■ Saved entries
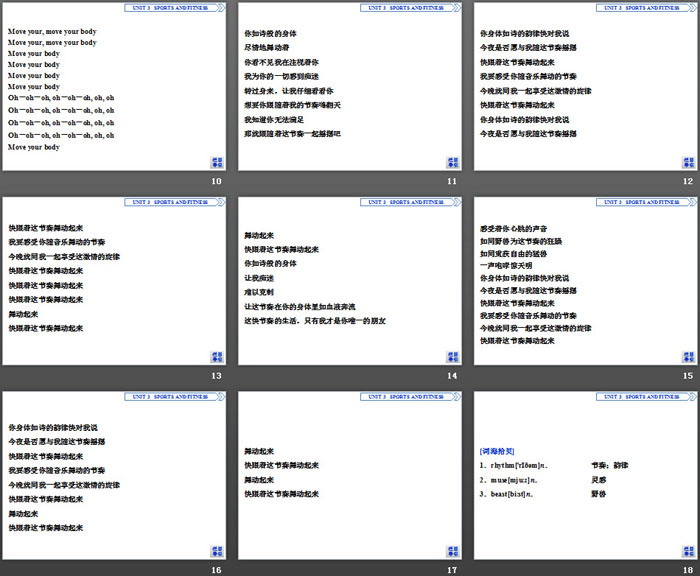The image size is (700, 576).
Task: Click the blue navigation icon on slide 18
Action: (x=688, y=552)
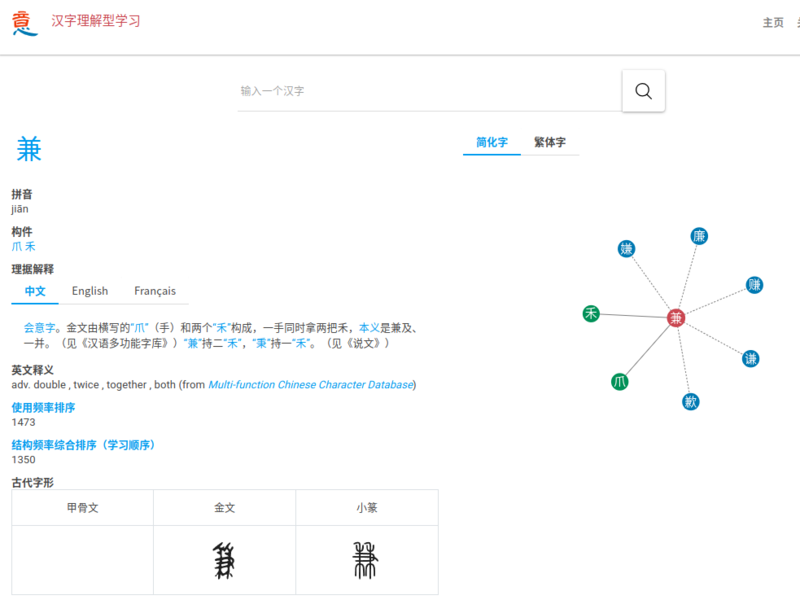Switch explanation to the English tab
The image size is (800, 613).
tap(90, 291)
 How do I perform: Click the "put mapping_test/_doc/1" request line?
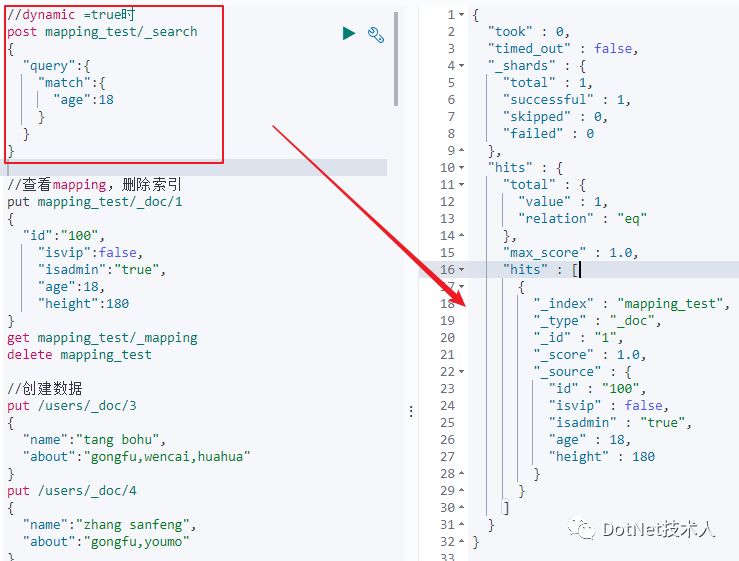(x=94, y=202)
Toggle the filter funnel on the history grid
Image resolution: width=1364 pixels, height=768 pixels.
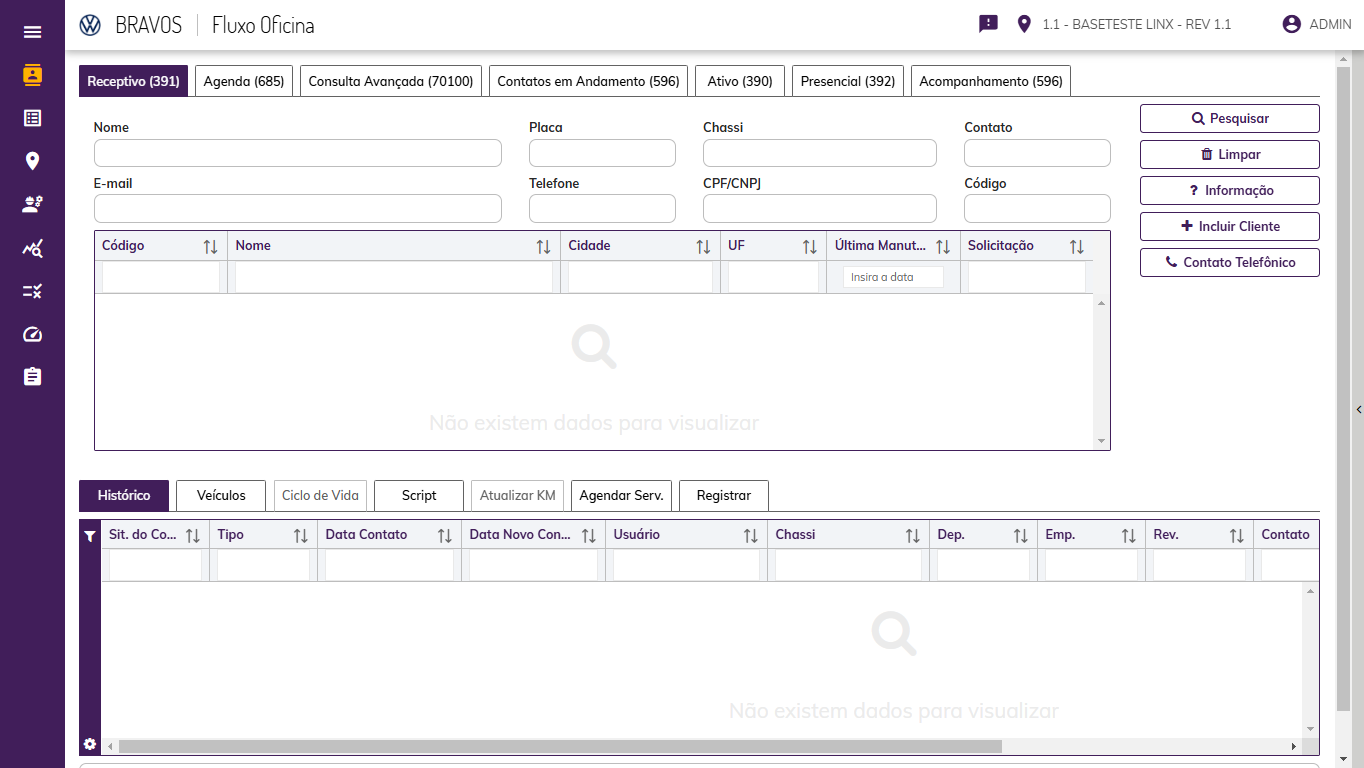coord(90,536)
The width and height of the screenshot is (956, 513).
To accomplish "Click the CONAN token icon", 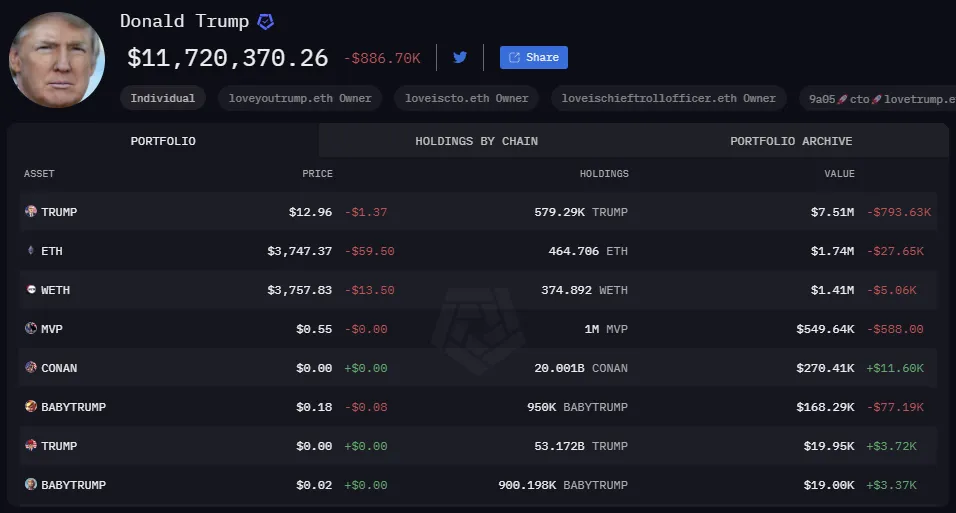I will (30, 368).
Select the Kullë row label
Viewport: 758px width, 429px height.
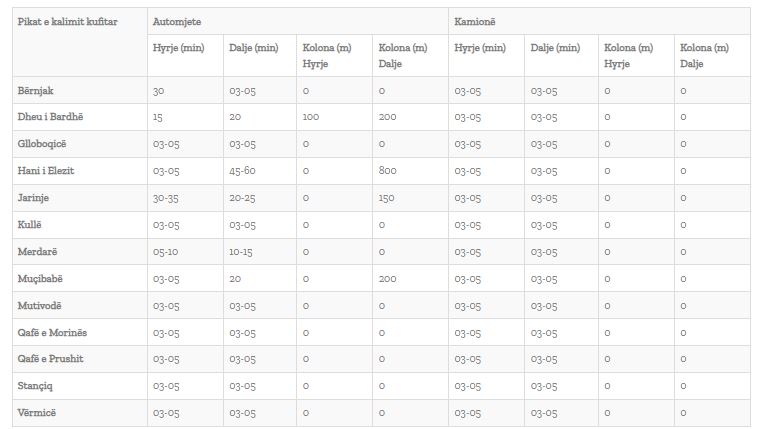click(x=30, y=225)
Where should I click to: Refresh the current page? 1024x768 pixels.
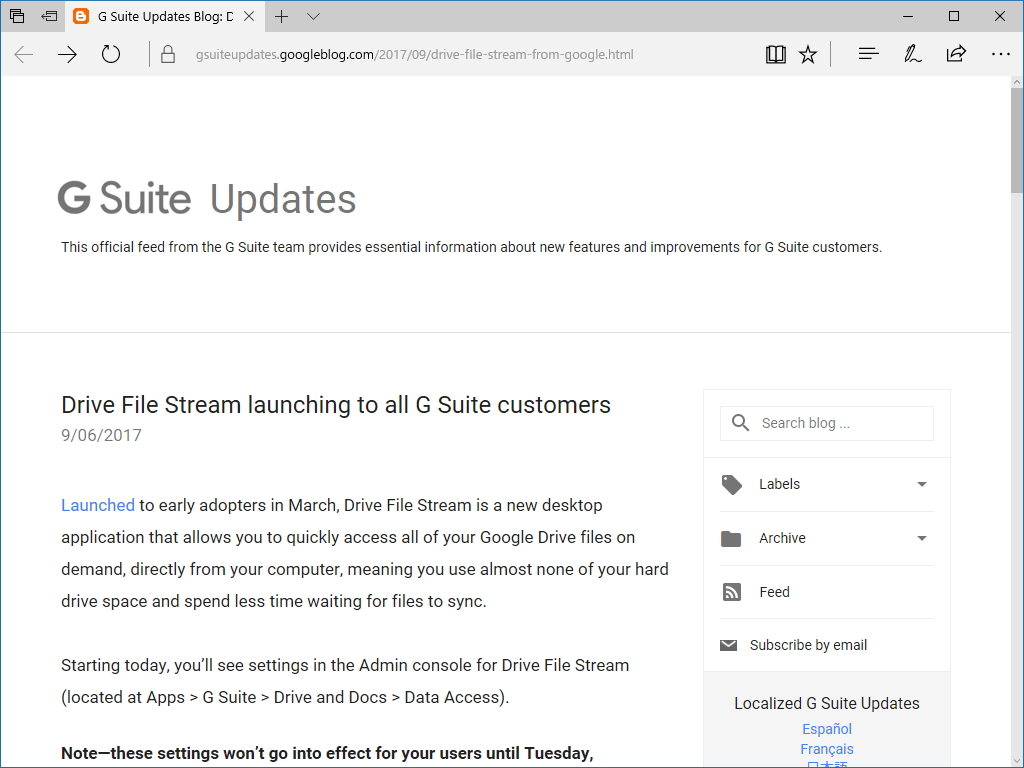click(x=110, y=54)
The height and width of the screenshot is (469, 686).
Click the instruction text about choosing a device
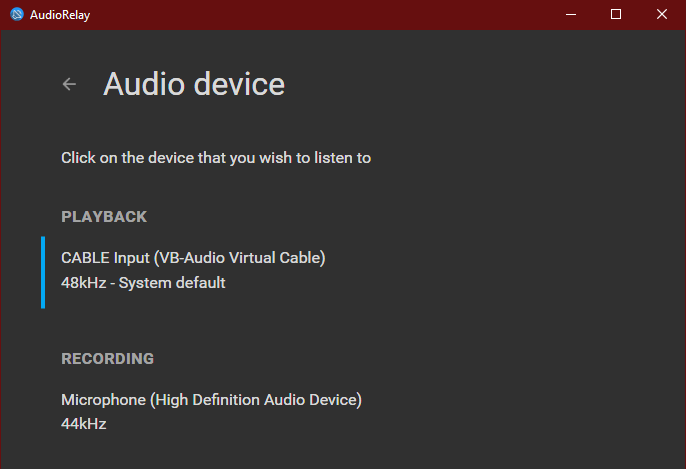pos(216,158)
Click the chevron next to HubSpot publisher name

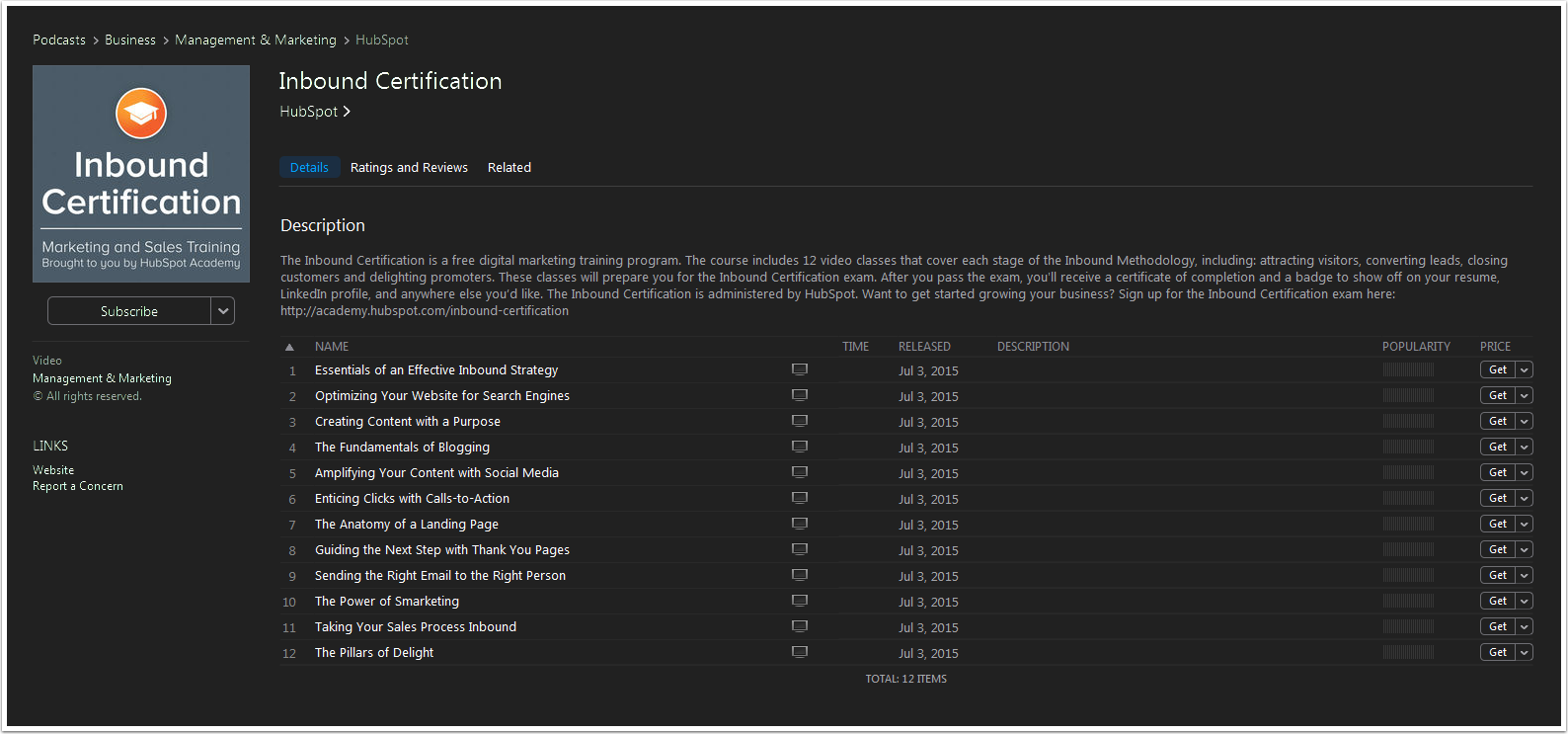(x=347, y=112)
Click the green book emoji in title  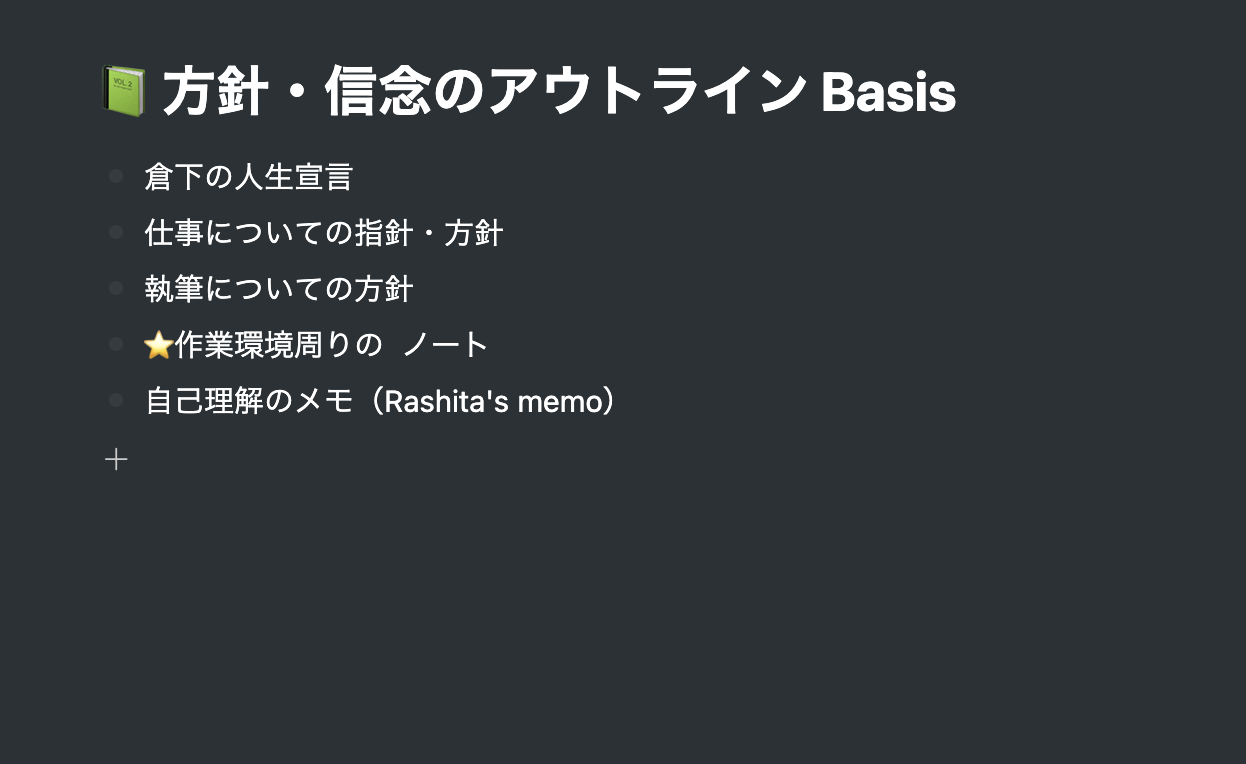pos(124,92)
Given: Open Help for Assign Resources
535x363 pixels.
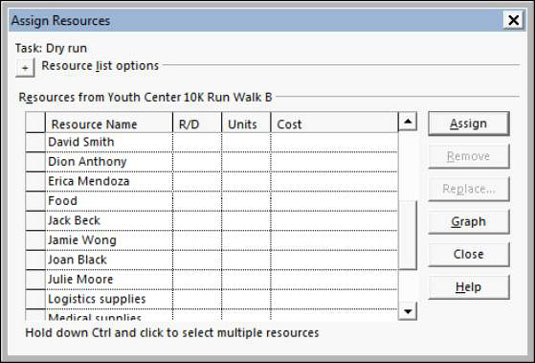Looking at the screenshot, I should [468, 287].
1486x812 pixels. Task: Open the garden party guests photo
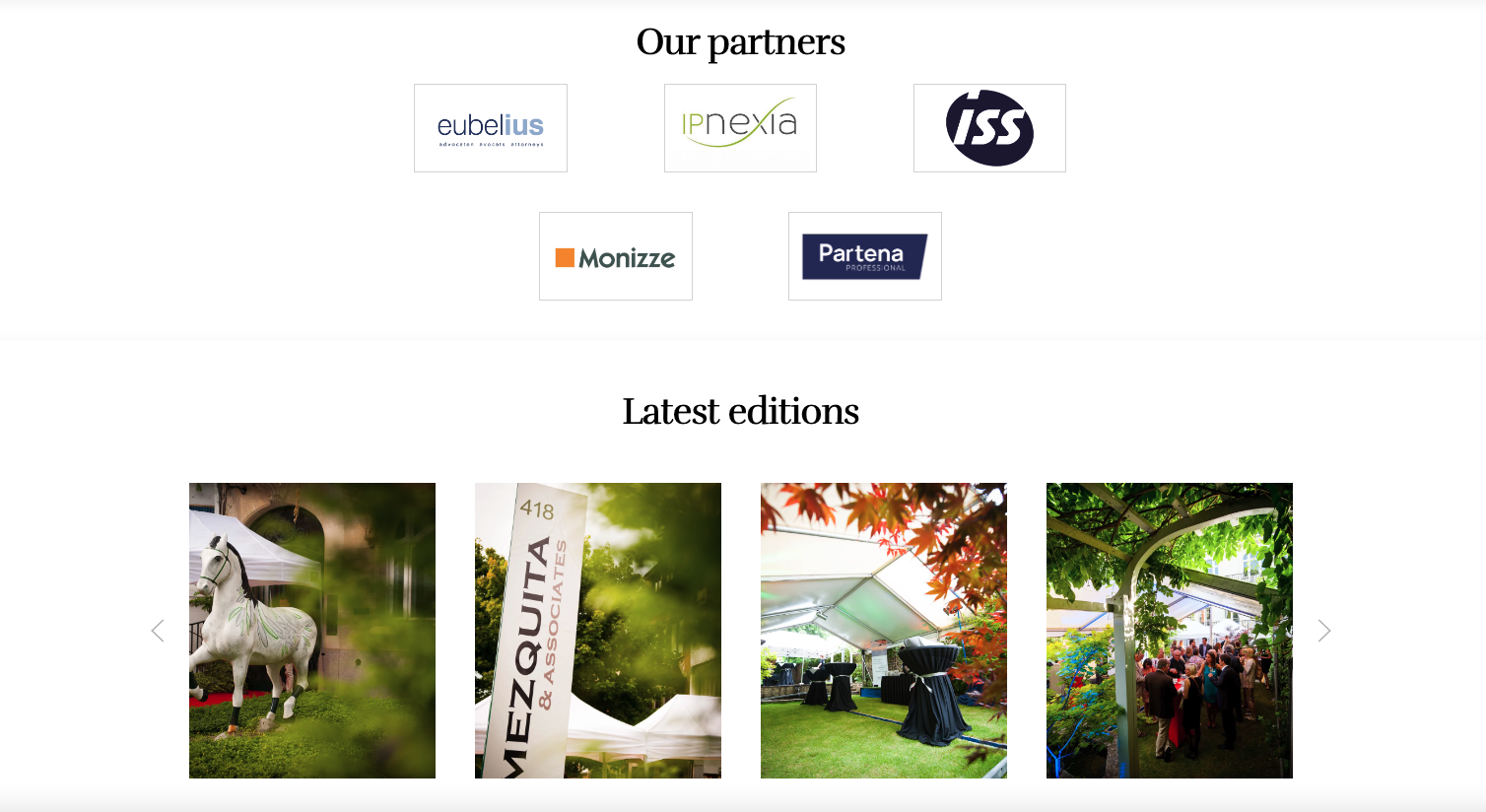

■ Action item
Respond with only the number of lines in the records that include the word "Open".

■ Completed exercise
2